最初に指令室に配属された頃のことは、今も痛烈に記憶に残っています。初めて配属された職員は最初の1ヵ月、先輩からマンツーマンで指導を受け指令管制の仕事を覚える「教養期間」があるのですが、私が配置になったのは平成23(2011)年の3月1日。3月11日に東日本大震災が発生して119番通報が鳴り続ける中、教養中の自分は119番通報を取ることができず、上司や先輩の業務の補佐をすることしかできませんでした。10日ほど前まで現場で機関員を務めていたのですから、こんな非常時に力を発揮できず、本当に悔しい思いをしました。
災害はいつ起きるのか予測できません。馴れない業務でも一日も早く身につけ、常に「戦力」でありたいと震災時の経験で強く思いました。

判断力が磨かれる指令管制業務。

助けを求めている人の声を直接聞く。これはポンプ隊時代には経験がなく、驚きの連続でした。「大変だ」「早く来てくれ」と叫ぶばかりで、何が起きているのかわからない通報も少なくありません。その中に混じった「変な匂いがする」といった一言を聞き逃さず、焦げ臭いのか薬品の刺激臭なのかを探る。興奮して早口になっていれば、落ち着かせて必要な情報を聴き出す。
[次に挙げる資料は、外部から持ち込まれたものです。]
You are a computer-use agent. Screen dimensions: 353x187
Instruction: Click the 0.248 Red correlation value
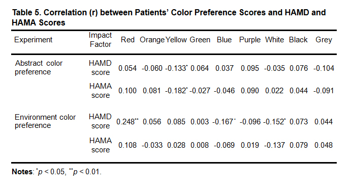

必要な情報を聴取し、必要な部隊を出場させるとてもやりがいのある仕事です。
23区内すべての通報が集まるのも難しさの1つで、「○○ビルが見える」と、その地域の著名な建物が有力な情報になることがあります。すべてを把握するのはとても無理ですが、帰りがけや非番の日にはよく、人が集まる新宿や渋谷、池袋などを歩き、地理やランドマークの知識を深めることで少しでも早く場所が特定できるように努めています。
個々の担当者に判断が任されるのが指令室の大きな特徴です。急を要するため、上司や同僚に相談している暇はありません。まず自分で判断して指令を出し、報告し、必要に応じて追加出場などを行う。2度の指令室への配属でこのような判断力を身につけられたのは、自分の大きな財産になっていると思います。

東京消防庁で
働くことの意義

東京消防庁には様々な職種・業務があり、自分が予想もしなかった部署に配属されても新たなスキルを身につけることができます。私自身、指令室に配属されるなどまったく考えていませんでしたが、この仕事で様々な知識と経験を得て、ポンプ隊に戻った際にも色々な形で活きました。また、目標を持った職員を応援してくれるのも東京消防庁です。自分を成長させたいと望んでいる方たちにとって、ここは最適な環境だとお勧めできます。